# Cycling clothing for a toddler?



## ibexbiker (Apr 11, 2006)

I have checked everywhere for cycling jersey's and cannot find any. I have only found one on the Strider site, it was a fox racing jersey (long sleeve) and is more of a freeride/downhill style. I have seen a Pearl Izumi Jersey with a small guy flexing his arms and it says "I like my bike" on it, but all the sizes are youth. Does anyone know of cycling jerseys for toddlers? I would need a 3T or 4T. I have checked a million sites and can't find one. Please Help!!!!! Last year at one of my races I saw this 2 y/o wearing a Trek Racing Jersey. It was awesome and my son beat him, which was awesomer.


----------



## texacajun (Jan 20, 2004)

Yeah, Trek made a bunch of yellow tdf toddler jerseys back in 00 or 01 when Lance won his 1st tour. His son was a toddler so they stood on the podium in matching maillet jaune's. A friend got one for his kid back then. Not sure if they still make them, but I'd check Trek's online store or your local dealer. 

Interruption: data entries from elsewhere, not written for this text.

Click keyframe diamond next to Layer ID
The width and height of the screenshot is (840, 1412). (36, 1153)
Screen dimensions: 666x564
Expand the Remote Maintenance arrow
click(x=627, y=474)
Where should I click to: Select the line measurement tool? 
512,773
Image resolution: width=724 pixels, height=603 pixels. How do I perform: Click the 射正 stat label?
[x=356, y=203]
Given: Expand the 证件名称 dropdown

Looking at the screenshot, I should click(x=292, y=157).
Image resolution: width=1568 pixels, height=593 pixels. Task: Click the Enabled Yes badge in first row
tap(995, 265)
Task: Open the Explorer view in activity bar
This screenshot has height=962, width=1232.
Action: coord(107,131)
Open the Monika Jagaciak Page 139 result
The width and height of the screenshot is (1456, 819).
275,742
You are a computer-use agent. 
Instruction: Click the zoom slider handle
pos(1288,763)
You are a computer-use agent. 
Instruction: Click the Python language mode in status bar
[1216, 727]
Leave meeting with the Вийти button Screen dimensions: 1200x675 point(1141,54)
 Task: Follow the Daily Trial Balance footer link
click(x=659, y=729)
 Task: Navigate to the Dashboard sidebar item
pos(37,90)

I've got a Cannondale one that was a handme down from another friend back when my daughter was 2-3 y.o. Maybe check their site too.


----------



## dadat40 (Jan 3, 2005)

seriously?


----------



## 251 (May 13, 2008)

We received a cycling outfit for our daughter as a gift. It is from Kucharik and is very well made. We'll probably get another when she grows out of this one.


----------



## kntr (Jan 25, 2004)

My daughter is 7 and XS womens riding jerseys fit.


----------